> **Stated problem 1**:
Identify each line in the listing below that contains the string "coordinates", and copy those lines.

++++ Selection

San Francisco’s IPO Panic Is All Hype

Everyone calm down

Clara Hogan
12 min readApr 10, 2019
Illustration by Aaron Alvarez

San Francisco is about to be overrun by thousands upon thousands of newly minted millionaires. They will run up and down the streets with money cascading out of their pockets as they giddily embark on post-IPO buying benders. They will snatch up houses in all cash. Buy luxury boats. Throw lavish parties, adorned with elaborate ice sculptures and full of A-list celebrities. Generally, this will be the moment that finally makes it impossible for you to live here.

At least, that’s what you would you think if you’ve read media coverage of this year’s expected IPO rush in Silicon Valley. The panic generally started with an ever-dramatic headline in the NYT a few weeks ago: “Thousands of New Millionaires Are about to Eat San Francisco Alive” (apparently later changed to be only slightly less intense). The piece blazed its way through our Twitter and Facebook feeds, leaving those of us not poised to strike it rich from an IPO in the coming months distraught over what we were now convinced would be the tipping point that causes the already horrific cost of living here to go over the brink of insanity.

“Here comes the big one!” the NYT shouted at us with an exclamation point.

To summarize for those who managed to avoid the article, and the general consensus in the press, it argues that because a slew of popular tech companies like Uber, Lyft, Airbnb, Slack, and Pinterest will likely go public this year, SF will soon drown in a sea of ultra-wealthy who will cause a ruckus in every part of our lives. “Seemingly the whole city — and not just the financial planners and the real estate agents and the protesters who block tech buses — is scrambling to prepare,” it reads.

To put it lightly, since that piece was published, people have been freaking out.

Odd, I thought, since it wasn’t actually clear people were preparing or panicking for the so-called “wave of new millionaires” before the article. What is clear: they definitely started to do so after it ran.

To put it lightly, since that piece was published, people have been freaking out. The frenzy even caused an emergency SF Board of Supervisors meeting. Realtors I spoke with told me buyers started calling them stressing out about whether they should hurry up and buy before they’re ready just to beat this new rush of rich kids. Sellers, too, rethought their plans — those once ready to put their home on their market are now reconsidering holding off with promises of getting more money later.

“I’ve received calls from clients who are extremely anxious — I’m not kidding, they are really stressed out after reading the article,” said local realtor Eileen Bermingham. “It’s this looming new source of stress and fear. There is an unnecessary hysteria happening.”

++++++++
++++ Records provided

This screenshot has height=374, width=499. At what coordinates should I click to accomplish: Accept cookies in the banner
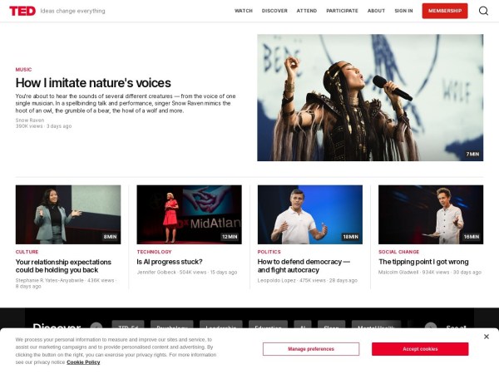coord(420,349)
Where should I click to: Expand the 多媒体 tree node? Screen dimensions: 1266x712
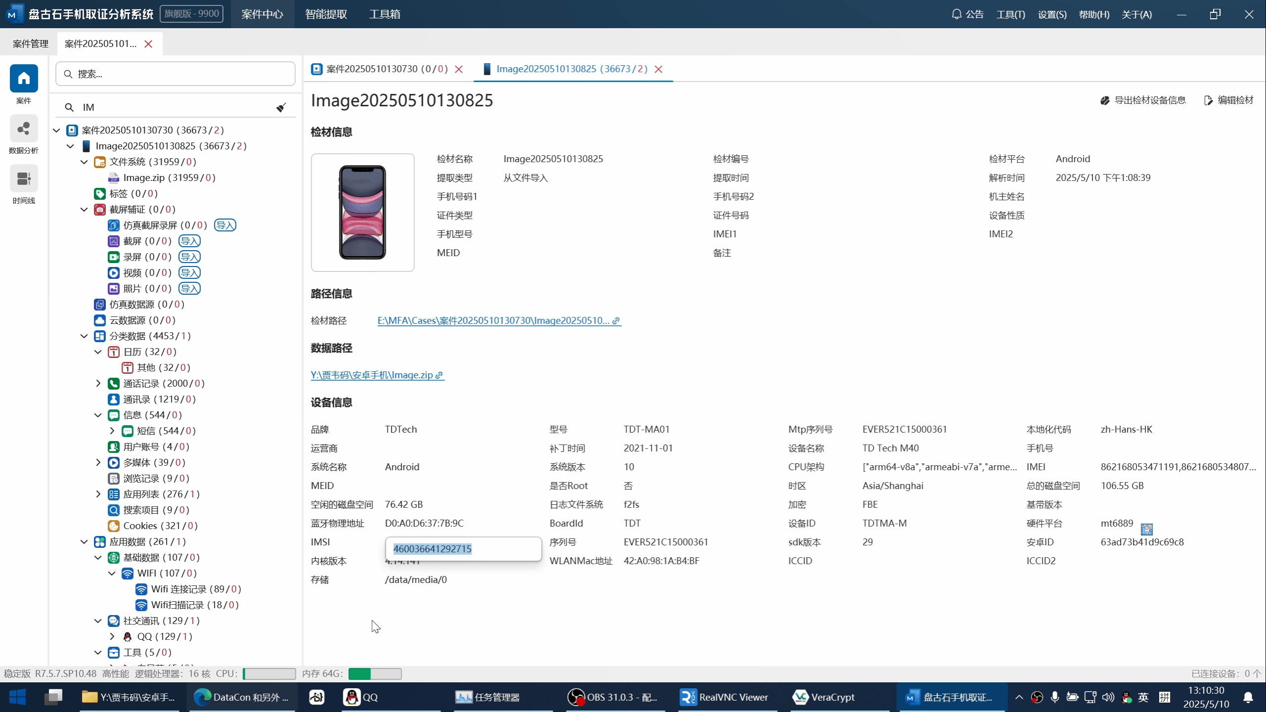[x=98, y=462]
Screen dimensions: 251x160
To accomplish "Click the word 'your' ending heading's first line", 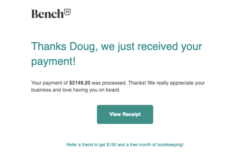I will [x=191, y=47].
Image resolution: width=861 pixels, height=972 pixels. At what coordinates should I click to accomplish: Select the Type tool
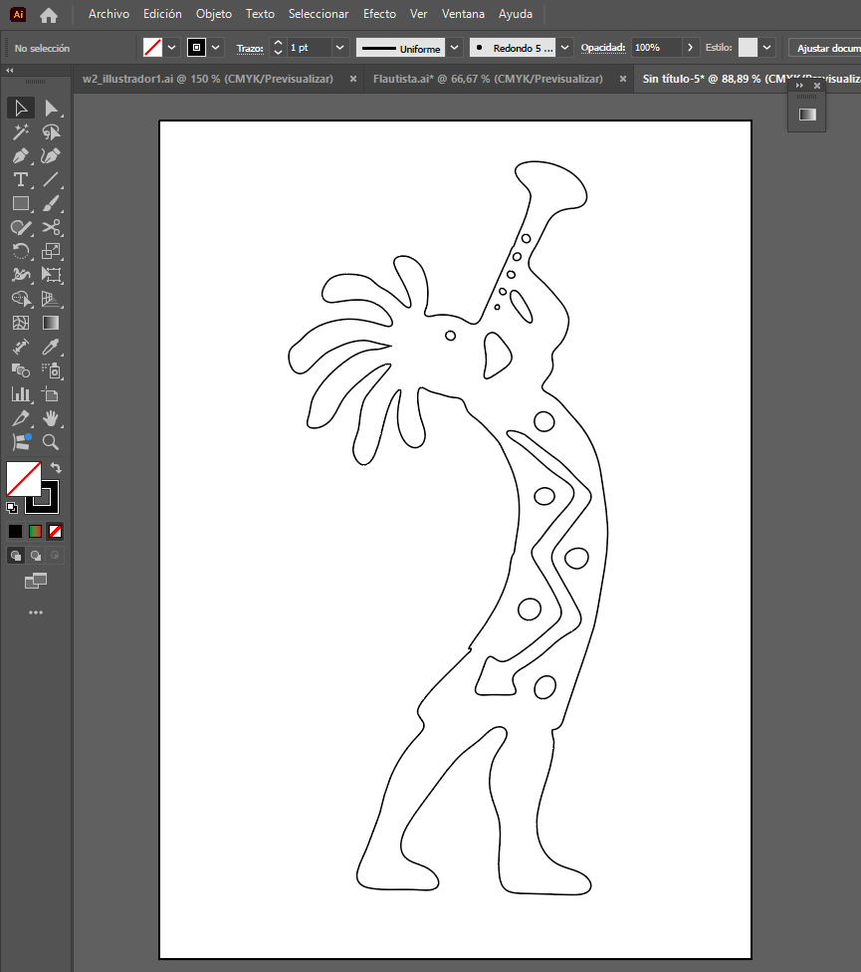pyautogui.click(x=20, y=179)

++++++++

> **Stated problem 2**:
According to the piece on San Francisco's IPO panic, what kind of meeting did the frenzy cause?

> **Written solution 1**:
This screenshot has height=374, width=499. At what coordinates should I click to accomplish: Accept cookies in the banner
Image resolution: width=861 pixels, height=972 pixels. At what coordinates should I click to accomplish: Select the Type tool

> **Written solution 2**:
An emergency SF Board of Supervisors meeting.